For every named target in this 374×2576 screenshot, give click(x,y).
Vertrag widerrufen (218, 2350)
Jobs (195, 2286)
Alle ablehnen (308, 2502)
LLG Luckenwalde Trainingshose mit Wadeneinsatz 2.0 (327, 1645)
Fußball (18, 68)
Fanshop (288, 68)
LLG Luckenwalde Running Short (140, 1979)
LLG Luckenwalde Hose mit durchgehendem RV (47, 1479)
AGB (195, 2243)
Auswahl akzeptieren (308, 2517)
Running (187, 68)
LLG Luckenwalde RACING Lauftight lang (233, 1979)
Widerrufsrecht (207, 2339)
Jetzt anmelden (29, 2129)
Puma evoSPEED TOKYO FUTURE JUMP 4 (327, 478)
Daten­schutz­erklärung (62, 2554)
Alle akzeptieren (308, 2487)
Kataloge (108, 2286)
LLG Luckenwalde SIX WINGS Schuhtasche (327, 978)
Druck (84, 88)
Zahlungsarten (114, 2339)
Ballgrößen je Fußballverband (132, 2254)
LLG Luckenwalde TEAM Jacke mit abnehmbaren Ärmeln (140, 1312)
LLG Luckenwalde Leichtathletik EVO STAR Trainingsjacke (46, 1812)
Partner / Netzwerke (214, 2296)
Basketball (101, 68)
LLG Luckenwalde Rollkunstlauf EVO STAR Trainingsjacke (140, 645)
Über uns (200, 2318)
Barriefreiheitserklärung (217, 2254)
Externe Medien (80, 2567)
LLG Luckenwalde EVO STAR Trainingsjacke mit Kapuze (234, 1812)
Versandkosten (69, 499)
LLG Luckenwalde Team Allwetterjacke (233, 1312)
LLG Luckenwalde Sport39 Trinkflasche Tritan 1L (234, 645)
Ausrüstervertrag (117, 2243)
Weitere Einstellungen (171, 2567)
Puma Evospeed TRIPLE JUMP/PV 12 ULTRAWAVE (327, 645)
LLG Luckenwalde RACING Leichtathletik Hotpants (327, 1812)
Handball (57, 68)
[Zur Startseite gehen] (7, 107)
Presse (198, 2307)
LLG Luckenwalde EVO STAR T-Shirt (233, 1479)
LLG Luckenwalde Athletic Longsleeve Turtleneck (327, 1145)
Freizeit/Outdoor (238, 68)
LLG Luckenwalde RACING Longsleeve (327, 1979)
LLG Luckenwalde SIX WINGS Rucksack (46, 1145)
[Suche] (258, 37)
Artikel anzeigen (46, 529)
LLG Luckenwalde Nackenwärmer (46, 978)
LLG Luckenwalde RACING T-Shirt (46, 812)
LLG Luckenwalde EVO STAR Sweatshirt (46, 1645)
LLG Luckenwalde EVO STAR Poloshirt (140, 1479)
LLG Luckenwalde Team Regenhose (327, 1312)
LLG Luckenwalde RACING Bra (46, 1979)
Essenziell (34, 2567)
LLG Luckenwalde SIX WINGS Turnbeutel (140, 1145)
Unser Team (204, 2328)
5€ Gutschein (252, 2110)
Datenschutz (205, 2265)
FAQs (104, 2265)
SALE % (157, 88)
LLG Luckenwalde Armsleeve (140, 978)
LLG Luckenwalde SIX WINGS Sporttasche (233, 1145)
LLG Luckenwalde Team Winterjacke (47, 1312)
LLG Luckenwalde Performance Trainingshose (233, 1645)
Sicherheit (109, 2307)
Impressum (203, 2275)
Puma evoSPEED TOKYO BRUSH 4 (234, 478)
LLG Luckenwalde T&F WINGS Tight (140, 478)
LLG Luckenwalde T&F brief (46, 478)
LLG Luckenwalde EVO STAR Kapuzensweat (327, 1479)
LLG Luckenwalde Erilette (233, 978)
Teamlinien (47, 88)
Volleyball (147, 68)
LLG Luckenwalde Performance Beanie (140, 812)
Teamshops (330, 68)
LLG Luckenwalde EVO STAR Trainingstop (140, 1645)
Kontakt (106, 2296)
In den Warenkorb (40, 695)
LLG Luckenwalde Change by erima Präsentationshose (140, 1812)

◆ ◆ ◆ ◆

Would you print exactly, and only, the lines of the data above from the line with "LLG Luckenwalde SIX WINGS Rucksack (46, 1145)" through the line with "Essenziell (34, 2567)", inclusive?

» Task solution:
LLG Luckenwalde SIX WINGS Rucksack (46, 1145)
[Suche] (258, 37)
Artikel anzeigen (46, 529)
LLG Luckenwalde Nackenwärmer (46, 978)
LLG Luckenwalde RACING T-Shirt (46, 812)
LLG Luckenwalde EVO STAR Sweatshirt (46, 1645)
LLG Luckenwalde EVO STAR Poloshirt (140, 1479)
LLG Luckenwalde Team Regenhose (327, 1312)
LLG Luckenwalde RACING Bra (46, 1979)
Essenziell (34, 2567)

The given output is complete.